- Born: 11 April 1831 Wootton, Northamptonshire, England
- Died: 14 June 1922 (aged 91) Hascombe, Surrey, England
- Education: King's College, London, Brasenose College, Oxford
- Occupations: Newspaper editor and writer

= Daniel Conner Lathbury =

British newspaper editor and writer

Daniel Conner Lathbury (11 April 1831 – 14 June 1922) was an English newspaper editor, journalist and writer.

==Early life==
He was born in Wootton, near Northampton, the eldest son of Thomas Lathbury, a cleric and ecclesiastical historian, and was educated at King's College, London and Brasenose College, Oxford, graduating in 1854. He entered Lincoln's Inn to study law and was called to the bar in 1858 but never practiced law.

==Career==
Instead he took up journalism, working for the Daily News before 1861, was involved at Action's Chronicle and then joined the Saturday Review. He moved to The Economist, becoming its joint editor in 1878. In 1883 he succeeded Martin Sharpe as editor of the Guardian, the weekly high church Anglican newspaper, which he edited for 16 years until his dismissal in 1899 for his unfashionable political and ecclesiastical views.
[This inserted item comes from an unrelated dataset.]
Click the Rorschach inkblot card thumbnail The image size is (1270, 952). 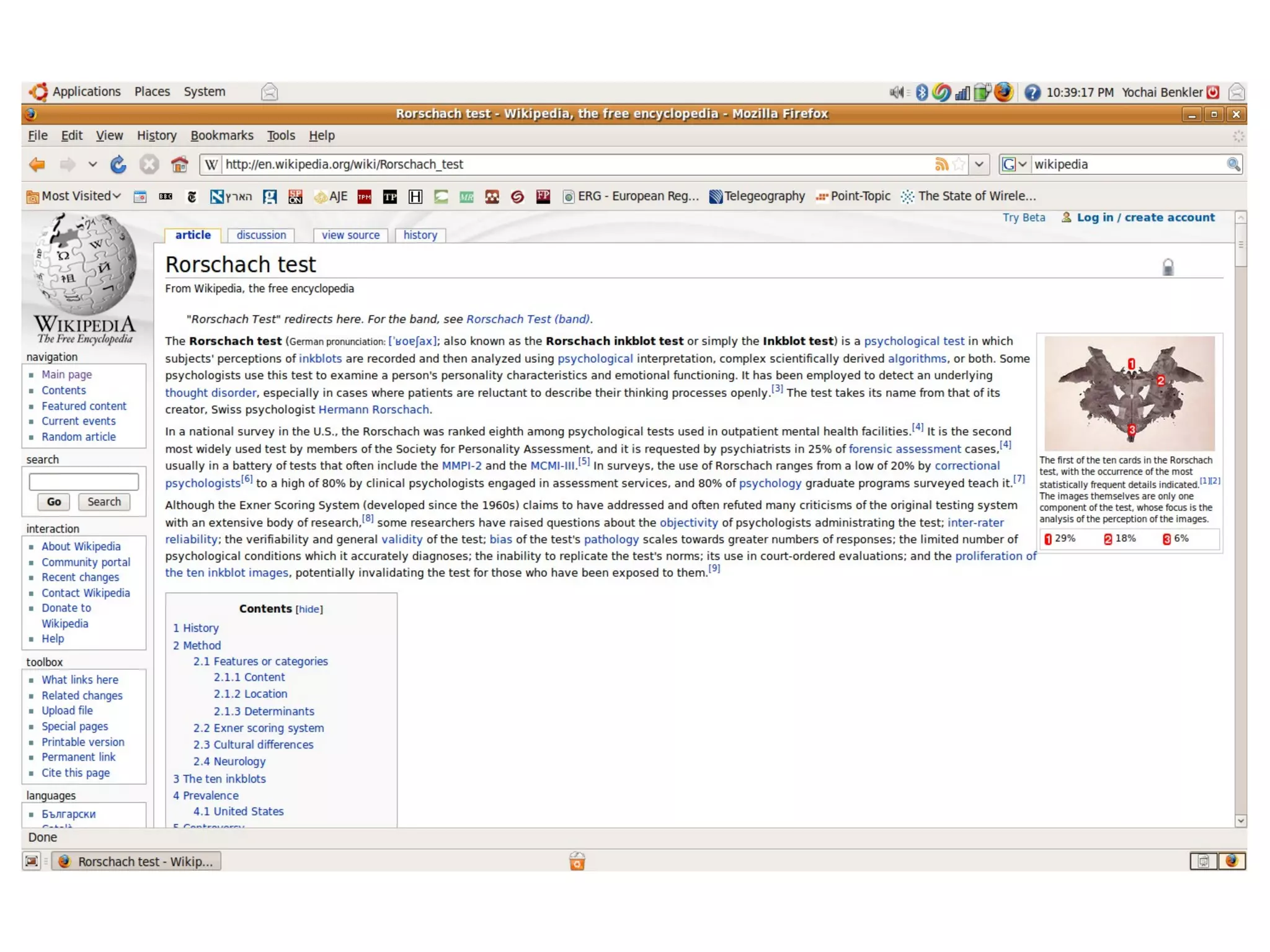pos(1129,393)
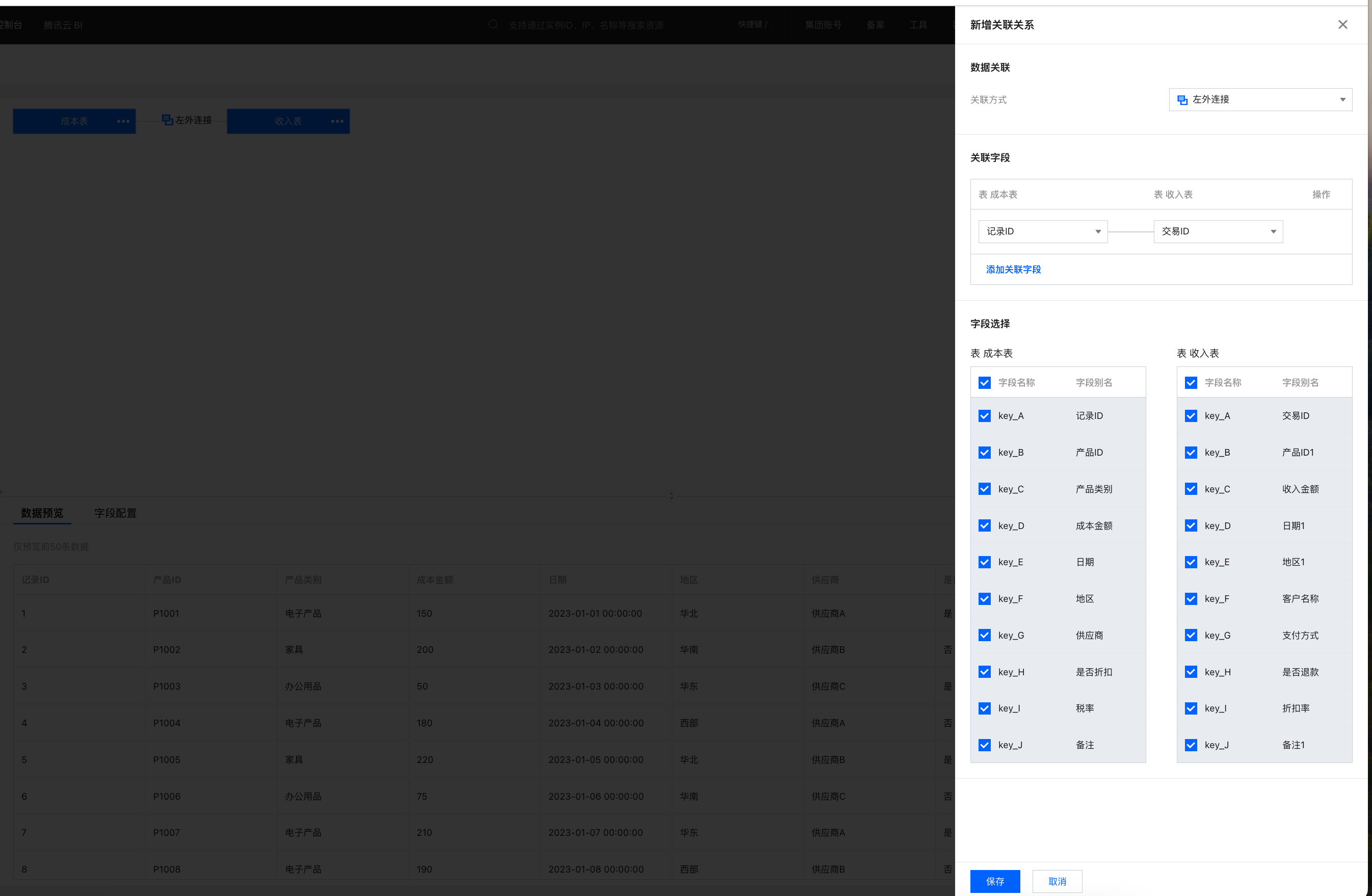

In 1900 he started his own newspaper, the Pilot, which folded for financial reasons after 4 years and concentrated thereafter on writing. He spent the next few years on his best-known book, editing Gladstones Correspondence on Church and Religion.

==Personal life==
He died at his country cottage at Hascombe, Surrey in 1922. He had married in 1868 Bertha Penrose Price, the youngest daughter of Professor Bonamy Price. Their daughter, Mary, married Jonathan Christie.